Collected data entries
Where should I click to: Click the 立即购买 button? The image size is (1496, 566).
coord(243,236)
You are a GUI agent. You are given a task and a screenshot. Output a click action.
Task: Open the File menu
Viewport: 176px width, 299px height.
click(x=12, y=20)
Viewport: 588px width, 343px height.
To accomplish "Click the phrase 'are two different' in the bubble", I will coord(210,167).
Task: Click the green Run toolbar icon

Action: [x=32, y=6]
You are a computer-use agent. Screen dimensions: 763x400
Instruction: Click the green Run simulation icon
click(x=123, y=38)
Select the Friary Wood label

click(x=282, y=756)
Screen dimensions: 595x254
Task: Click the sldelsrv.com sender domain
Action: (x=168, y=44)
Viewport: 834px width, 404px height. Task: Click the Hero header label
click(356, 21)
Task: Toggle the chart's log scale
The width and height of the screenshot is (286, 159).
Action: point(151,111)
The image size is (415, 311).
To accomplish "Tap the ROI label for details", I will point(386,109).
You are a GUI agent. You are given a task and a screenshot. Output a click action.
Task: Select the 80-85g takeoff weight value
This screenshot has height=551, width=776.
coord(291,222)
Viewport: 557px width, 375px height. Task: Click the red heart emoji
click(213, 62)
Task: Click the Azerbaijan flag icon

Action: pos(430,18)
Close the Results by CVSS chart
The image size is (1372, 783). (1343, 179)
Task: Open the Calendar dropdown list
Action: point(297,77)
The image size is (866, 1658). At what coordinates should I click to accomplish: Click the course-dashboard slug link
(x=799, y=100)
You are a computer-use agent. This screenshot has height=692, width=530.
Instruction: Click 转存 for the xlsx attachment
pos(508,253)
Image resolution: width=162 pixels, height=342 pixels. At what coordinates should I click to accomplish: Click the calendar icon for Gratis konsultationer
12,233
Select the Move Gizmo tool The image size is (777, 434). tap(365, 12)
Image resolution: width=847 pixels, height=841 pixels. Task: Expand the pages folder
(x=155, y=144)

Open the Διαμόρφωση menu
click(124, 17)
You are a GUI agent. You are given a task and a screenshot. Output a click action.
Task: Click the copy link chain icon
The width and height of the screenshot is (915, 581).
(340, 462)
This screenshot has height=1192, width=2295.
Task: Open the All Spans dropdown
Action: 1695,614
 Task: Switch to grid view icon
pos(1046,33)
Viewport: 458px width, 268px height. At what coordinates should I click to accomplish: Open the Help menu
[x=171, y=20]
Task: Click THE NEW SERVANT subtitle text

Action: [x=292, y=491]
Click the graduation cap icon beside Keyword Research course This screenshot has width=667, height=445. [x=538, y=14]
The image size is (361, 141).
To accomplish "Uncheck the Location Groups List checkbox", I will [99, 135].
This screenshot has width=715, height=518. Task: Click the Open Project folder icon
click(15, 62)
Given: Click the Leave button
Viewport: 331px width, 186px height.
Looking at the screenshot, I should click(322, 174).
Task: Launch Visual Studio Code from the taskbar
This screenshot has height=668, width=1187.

WRITTEN PROBLEM | Can you give all of the entries above as a numbered list, leaving out any blank lines?

WRITTEN ANSWER |
1. Where should I click to: Click the 立即购买 button? The image size is (1496, 566).
2. coord(243,236)
3. You are a GUI agent. You are given a task and a screenshot. Output a click action.
4. Task: Open the File menu
5. Viewport: 176px width, 299px height.
6. click(x=12, y=20)
7. Viewport: 588px width, 343px height.
8. To accomplish "Click the phrase 'are two different' in the bubble", I will coord(210,167).
9. Task: Click the green Run toolbar icon
10. Action: [x=32, y=6]
11. You are a computer-use agent. Screen dimensions: 763x400
12. Instruction: Click the green Run simulation icon
13. click(x=123, y=38)
14. Select the Friary Wood label
15. click(x=282, y=756)
16. Screen dimensions: 595x254
17. Task: Click the sldelsrv.com sender domain
18. Action: (x=168, y=44)
19. Viewport: 834px width, 404px height. Task: Click the Hero header label
20. click(356, 21)
21. Task: Toggle the chart's log scale
22. The width and height of the screenshot is (286, 159).
23. Action: point(151,111)
24. The image size is (415, 311).
25. To accomplish "Tap the ROI label for details", I will point(386,109).
26. You are a GUI agent. You are given a task and a screenshot. Output a click action.
27. Task: Select the 80-85g takeoff weight value
28. This screenshot has height=551, width=776.
29. coord(291,222)
30. Viewport: 557px width, 375px height. Task: Click the red heart emoji
31. click(213, 62)
32. Task: Click the Azerbaijan flag icon
33. Action: pos(430,18)
34. Close the Results by CVSS chart
35. The image size is (1372, 783). (1343, 179)
36. Task: Open the Calendar dropdown list
37. Action: point(297,77)
38. The image size is (866, 1658). At what coordinates should I click to accomplish: Click the course-dashboard slug link
39. (x=799, y=100)
40. You are a computer-use agent. This screenshot has height=692, width=530.
41. Instruction: Click 转存 for the xlsx attachment
42. pos(508,253)
43. Image resolution: width=162 pixels, height=342 pixels. At what coordinates should I click to accomplish: Click the calendar icon for Gratis konsultationer
44. 12,233
45. Select the Move Gizmo tool The image size is (777, 434). tap(365, 12)
46. Image resolution: width=847 pixels, height=841 pixels. Task: Expand the pages folder
47. (x=155, y=144)
48. Open the Διαμόρφωση menu
49. click(124, 17)
50. You are a GUI agent. You are given a task and a screenshot. Output a click action.
51. Task: Click the copy link chain icon
52. The width and height of the screenshot is (915, 581).
53. (340, 462)
54. This screenshot has height=1192, width=2295.
55. Task: Open the All Spans dropdown
56. Action: 1695,614
57.  Task: Switch to grid view icon
58. pos(1046,33)
59. Viewport: 458px width, 268px height. At what coordinates should I click to accomplish: Open the Help menu
60. [x=171, y=20]
61. Task: Click THE NEW SERVANT subtitle text
62. Action: [x=292, y=491]
63. Click the graduation cap icon beside Keyword Research course This screenshot has width=667, height=445. [x=538, y=14]
64. The image size is (361, 141).
65. To accomplish "Uncheck the Location Groups List checkbox", I will [99, 135].
66. This screenshot has width=715, height=518. Task: Click the Open Project folder icon
67. click(15, 62)
68. Given: Click the Leave button
69. Viewport: 331px width, 186px height.
70. Looking at the screenshot, I should click(322, 174).
71. Task: Launch Visual Studio Code from the taskbar
72. This screenshot has height=668, width=1187.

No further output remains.